子供への愛情は気持ち悪いと言われ、嫁への感謝は嫌味と捉えられ、部下への教えはパワハラと捉えれる。
やることなすことが全て逆になってしまうのだ。考えてもみれば可哀想である。
年上おじさんも本当は「オレ、部署のみんなに嫌われてないかな?みんな気持ちよく仕事できてるかな?」と聞けばいいのに
「じゃあオレは社内のロウリュウってことか?」なんて、遠回しに否定を回収しにきている。
部下の方をチラチラ見てつっこんで欲しいのだが、何も言わずにニヤニヤ。
全てが逆なのである。
逆すぎてまたも「それは…!」ともやは意味をなしていない、単語が出てしまっている。
年下おじさんも大変である。
しかしこういう年下おじさんは自分の下にも同じことをする。
つまり下下おじさんも同じ経験をする。そして下下下おじさんも下下下下おじさんに対して、同じことをする。
こうやって日本の伝統的なおじさん文化は継承されていくのである。
年上おじさん「お前は最近整ってるのか?」
年下おじさん「はい、整ってますよ。
でもね、先輩。僕にとっては、“くだらないことを本気で話せる”ってのが、一番整うんですよ。

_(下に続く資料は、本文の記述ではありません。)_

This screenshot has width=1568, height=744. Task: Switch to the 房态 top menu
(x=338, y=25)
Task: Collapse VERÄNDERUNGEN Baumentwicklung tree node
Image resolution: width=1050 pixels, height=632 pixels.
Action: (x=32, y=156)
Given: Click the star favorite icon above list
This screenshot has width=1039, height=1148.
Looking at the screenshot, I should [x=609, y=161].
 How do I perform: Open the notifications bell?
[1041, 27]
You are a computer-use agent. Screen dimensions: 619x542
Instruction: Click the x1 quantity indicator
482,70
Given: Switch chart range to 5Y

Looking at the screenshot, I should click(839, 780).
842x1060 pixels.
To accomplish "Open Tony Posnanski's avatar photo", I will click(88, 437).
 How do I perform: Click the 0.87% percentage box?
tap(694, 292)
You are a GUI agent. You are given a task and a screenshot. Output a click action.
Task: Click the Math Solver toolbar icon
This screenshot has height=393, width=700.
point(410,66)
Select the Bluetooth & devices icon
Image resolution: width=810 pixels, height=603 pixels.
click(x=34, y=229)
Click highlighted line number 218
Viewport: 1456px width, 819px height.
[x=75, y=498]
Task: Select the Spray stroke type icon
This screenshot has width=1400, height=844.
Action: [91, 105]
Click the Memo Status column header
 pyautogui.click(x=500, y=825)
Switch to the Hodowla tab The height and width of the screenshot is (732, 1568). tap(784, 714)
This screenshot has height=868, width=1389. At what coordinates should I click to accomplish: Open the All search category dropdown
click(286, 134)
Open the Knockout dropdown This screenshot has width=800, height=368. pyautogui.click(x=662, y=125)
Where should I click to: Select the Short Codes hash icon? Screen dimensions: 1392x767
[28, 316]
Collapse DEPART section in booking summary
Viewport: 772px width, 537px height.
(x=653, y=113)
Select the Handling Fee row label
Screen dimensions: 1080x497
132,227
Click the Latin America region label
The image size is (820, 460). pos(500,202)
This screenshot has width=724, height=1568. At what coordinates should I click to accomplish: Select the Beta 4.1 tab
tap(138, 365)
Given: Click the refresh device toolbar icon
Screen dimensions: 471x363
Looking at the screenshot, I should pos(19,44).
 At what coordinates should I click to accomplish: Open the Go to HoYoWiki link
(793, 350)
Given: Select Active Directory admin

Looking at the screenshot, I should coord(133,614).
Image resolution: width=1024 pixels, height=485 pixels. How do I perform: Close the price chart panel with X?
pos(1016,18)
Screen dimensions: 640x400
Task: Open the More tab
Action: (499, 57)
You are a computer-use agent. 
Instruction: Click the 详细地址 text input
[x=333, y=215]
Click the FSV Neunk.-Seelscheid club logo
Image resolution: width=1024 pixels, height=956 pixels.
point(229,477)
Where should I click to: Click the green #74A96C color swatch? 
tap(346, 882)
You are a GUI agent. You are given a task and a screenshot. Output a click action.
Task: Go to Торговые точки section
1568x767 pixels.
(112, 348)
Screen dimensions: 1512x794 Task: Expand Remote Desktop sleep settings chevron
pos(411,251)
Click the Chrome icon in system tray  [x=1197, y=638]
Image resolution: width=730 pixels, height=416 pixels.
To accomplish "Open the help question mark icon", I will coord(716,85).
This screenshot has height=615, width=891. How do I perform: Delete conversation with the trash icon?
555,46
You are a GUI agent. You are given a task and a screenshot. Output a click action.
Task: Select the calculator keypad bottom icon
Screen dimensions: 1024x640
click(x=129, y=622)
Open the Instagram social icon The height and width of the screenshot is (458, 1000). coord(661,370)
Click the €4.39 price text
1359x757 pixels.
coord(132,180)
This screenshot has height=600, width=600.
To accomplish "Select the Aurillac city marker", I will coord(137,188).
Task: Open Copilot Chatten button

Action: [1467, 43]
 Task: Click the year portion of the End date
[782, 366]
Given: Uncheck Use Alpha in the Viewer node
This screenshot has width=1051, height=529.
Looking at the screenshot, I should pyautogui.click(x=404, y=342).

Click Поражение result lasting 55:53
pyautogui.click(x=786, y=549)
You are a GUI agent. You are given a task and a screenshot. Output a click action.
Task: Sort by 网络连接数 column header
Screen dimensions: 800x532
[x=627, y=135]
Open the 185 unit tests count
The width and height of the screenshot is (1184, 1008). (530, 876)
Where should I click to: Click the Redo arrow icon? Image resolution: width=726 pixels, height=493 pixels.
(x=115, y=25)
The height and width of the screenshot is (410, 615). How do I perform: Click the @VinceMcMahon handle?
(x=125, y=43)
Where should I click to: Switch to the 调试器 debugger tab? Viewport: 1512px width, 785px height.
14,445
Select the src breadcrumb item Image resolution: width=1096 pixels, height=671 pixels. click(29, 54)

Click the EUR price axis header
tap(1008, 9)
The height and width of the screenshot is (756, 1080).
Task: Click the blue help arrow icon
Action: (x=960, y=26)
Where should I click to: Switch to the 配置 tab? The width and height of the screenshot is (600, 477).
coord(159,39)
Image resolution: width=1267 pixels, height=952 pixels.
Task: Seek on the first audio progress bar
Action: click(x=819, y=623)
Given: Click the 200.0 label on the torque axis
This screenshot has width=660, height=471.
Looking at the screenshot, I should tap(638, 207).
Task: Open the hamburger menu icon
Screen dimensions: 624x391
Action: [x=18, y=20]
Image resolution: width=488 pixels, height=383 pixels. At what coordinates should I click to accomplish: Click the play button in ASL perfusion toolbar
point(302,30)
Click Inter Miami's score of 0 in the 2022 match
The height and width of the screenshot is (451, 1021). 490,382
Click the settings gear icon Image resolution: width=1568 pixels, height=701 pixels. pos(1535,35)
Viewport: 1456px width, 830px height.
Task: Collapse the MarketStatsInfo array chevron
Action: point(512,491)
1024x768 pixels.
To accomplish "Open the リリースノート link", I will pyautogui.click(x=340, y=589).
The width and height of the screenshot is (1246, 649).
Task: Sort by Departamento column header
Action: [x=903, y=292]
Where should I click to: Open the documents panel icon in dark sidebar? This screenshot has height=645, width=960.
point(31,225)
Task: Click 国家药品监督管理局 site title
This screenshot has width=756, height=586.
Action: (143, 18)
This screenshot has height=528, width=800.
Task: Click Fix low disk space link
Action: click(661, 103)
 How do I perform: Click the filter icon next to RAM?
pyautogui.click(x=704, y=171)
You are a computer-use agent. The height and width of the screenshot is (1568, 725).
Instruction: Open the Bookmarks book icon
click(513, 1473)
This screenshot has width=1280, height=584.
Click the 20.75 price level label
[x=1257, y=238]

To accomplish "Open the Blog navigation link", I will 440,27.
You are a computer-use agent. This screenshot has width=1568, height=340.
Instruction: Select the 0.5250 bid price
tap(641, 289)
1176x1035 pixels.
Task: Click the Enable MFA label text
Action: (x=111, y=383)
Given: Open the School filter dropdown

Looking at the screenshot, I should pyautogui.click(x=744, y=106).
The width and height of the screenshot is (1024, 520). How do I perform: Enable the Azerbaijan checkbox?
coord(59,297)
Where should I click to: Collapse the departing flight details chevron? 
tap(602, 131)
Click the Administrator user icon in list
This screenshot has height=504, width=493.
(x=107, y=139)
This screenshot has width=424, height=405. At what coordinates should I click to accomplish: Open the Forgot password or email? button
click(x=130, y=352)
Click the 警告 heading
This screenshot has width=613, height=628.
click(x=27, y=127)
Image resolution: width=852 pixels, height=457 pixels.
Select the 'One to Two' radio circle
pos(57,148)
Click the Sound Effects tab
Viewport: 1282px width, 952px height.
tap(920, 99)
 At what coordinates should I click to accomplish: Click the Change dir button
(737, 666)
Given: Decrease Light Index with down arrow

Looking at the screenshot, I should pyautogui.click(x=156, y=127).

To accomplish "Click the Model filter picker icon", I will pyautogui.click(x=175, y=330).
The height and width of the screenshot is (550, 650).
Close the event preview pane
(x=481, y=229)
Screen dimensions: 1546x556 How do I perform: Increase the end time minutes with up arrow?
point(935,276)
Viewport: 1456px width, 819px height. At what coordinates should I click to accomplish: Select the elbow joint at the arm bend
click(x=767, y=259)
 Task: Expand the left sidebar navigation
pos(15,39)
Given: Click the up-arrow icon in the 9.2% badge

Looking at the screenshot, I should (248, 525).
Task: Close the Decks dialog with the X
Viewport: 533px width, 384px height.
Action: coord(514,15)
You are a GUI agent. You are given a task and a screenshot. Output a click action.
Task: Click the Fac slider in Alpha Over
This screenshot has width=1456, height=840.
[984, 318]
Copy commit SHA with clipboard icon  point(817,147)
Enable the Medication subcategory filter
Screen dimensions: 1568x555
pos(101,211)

だから先輩といくランチやサウナめっちゃ整います。不快って意味じゃないですよ?(チラッ)」
年上おじさん「お前…」
おじさんは最高である。
おじさんの周りにはおじさんしかいない。だから最高だ。
おじさんの気持ちをおじさんが分かってあげてる、これこそが真のおじさんの友情だ。
おじさんが欲しい言葉なんて、おじさんにしか紡げない。
おじさんが見たい景色なんて、おじさんにしかつくれない。
おじさんこそが至高、おじさん万歳、おじさん万歳!
整いスペースはもはや魂の会話を超えて、魂同士を繋ぎ合わせる、究極のスペースなのかもしれない。
おじさんであれ、大学生であれ関係ない。
整いスペースにやってくるものは、魂同士が繋ぎ合わさり、真の友情を見つけるのである。
整うのではなく、見つけるのである。
僕らはまたサウナへ向かう。あいつと、僕らの大切な友情を見つけるために。